= SET PROBLEM A =
Answer these questions about the grant copy thread:
(i) According to the thread, what performance penalty did using alloca() carry?
(ii) What is the state of the grant copy operation in mini-os?
(iii) Which file does the quoted patch change?
= SET PROBLEM B =
Edit the passage of the grant copy thread starting with "I tried using" and going on through "own optimized version.", changing "generic structure" to "fallback structure".

= TEXT PROVIDED =
========
Arbitrary limit on number of segments.

> +    copy.segments = xgt->osdep_data;

Not thread safe.

I tried using alloca() which has <1% performance penalty but the failure
mode for alloca() is really bad so I would not recommend it.

I think the best solution is to allow the osdep code to provide the
implementation of xengnttab_grant_copy_segment_t, allowing the Linux
code to do:

typedef ioctl_gntdev_grant_copy_segment xengnttab_grant_copy_segment_t

You should still provide the generic structure as well, for those
platforms that don't provide their own optimized version.

David
Wei Liu June 22, 2016, 2:52 p.m. UTC | #2
On Wed, Jun 22, 2016 at 02:52:47PM +0100, David Vrabel wrote:
> On 22/06/16 14:29, Wei Liu wrote:
> > On Wed, Jun 22, 2016 at 01:37:50PM +0100, David Vrabel wrote:
> >> On 22/06/16 12:21, Wei Liu wrote:
> >>> On Wed, Jun 22, 2016 at 10:37:24AM +0100, David Vrabel wrote:
> >>>> On 22/06/16 09:38, Paulina Szubarczyk wrote:
> >>>>> In a linux part an ioctl(gntdev, IOCTL_GNTDEV_GRANT_COPY, ..)
> >>>>> system call is invoked. In mini-os the operation is yet not
> >>>>> implemented. For other OSs there is a dummy implementation.
> >>>> [...]
> >>>>> --- a/tools/libs/gnttab/linux.c
> >>>>> +++ b/tools/libs/gnttab/linux.c
> >>>>> @@ -235,6 +235,51 @@ int osdep_gnttab_unmap(xengnttab_handle *xgt,
> >>>>>      return 0;
> >>>>>  }
> >>>>>  
> >>>>> +int osdep_gnttab_grant_copy(xengnttab_handle *xgt,
> >>>>> +                            uint32_t count,
> >>>>> +                            xengnttab_grant_copy_segment_t *segs)
> >>>>> +{
> >>>>> +    int i, rc;
> >>>>> +    int fd = xgt->fd;
> >>>>> +    struct ioctl_gntdev_grant_copy copy;
> >>>>> +
> >>>>> +    copy.segments = calloc(count, sizeof(struct ioctl_gntdev_grant_copy_segment));
> >>>>> +    copy.count = count;
> >>>>> +    for (i = 0; i < count; i++)
> >>>>> +    {
> >>>>> +        copy.segments[i].flags = segs[i].flags;
> >>>>> +        copy.segments[i].len = segs[i].len;
> >>>>> +        if (segs[i].flags == GNTCOPY_dest_gref)
========
= DATA RECORDS =
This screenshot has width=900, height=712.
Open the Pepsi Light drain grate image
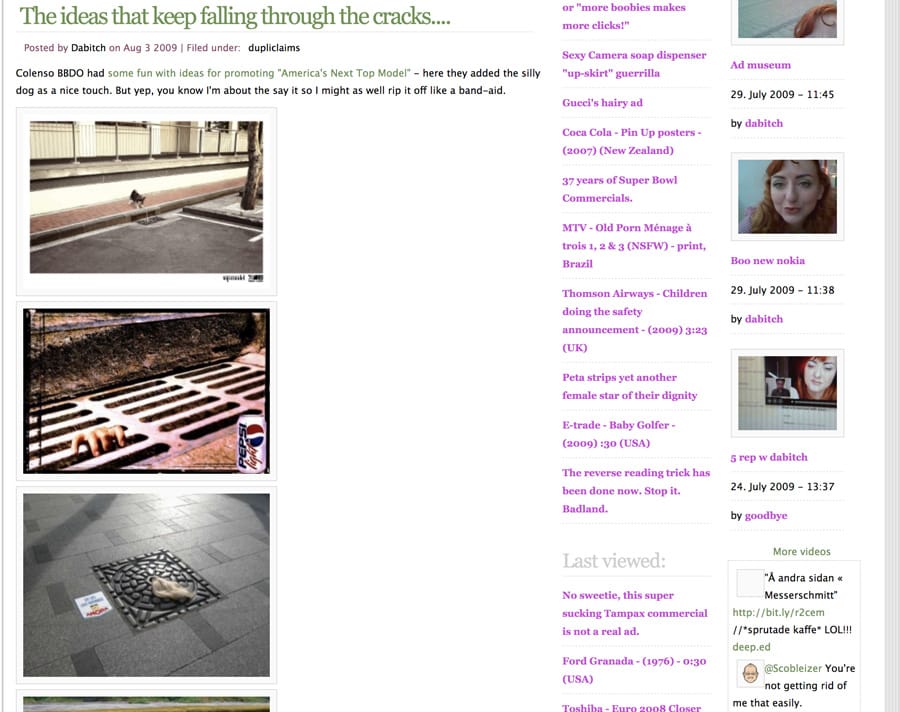pos(146,390)
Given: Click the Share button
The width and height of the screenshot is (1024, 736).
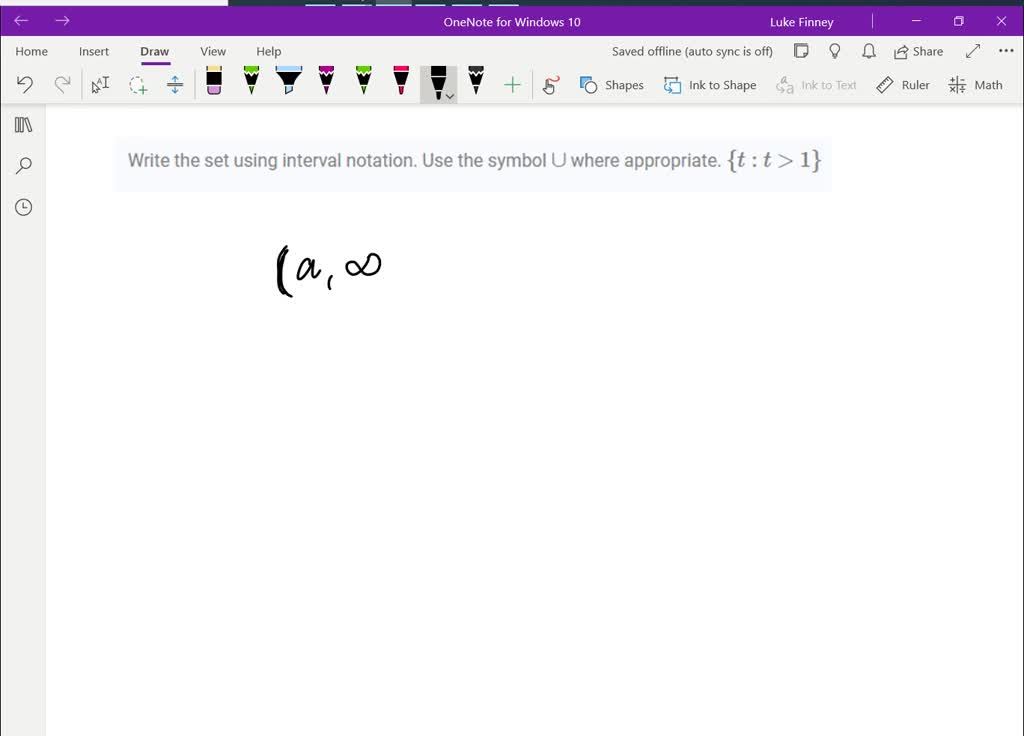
========
= OUTPUT A =
(i) Less than 1%.
(ii) It is not yet implemented.
(iii) tools/libs/gnttab/linux.c

= OUTPUT B =
I tried using alloca() which has <1% performance penalty but the failure
mode for alloca() is really bad so I would not recommend it.

I think the best solution is to allow the osdep code to provide the
implementation of xengnttab_grant_copy_segment_t, allowing the Linux
code to do:

typedef ioctl_gntdev_grant_copy_segment xengnttab_grant_copy_segment_t

You should still provide the fallback structure as well, for those
platforms that don't provide their own optimized version.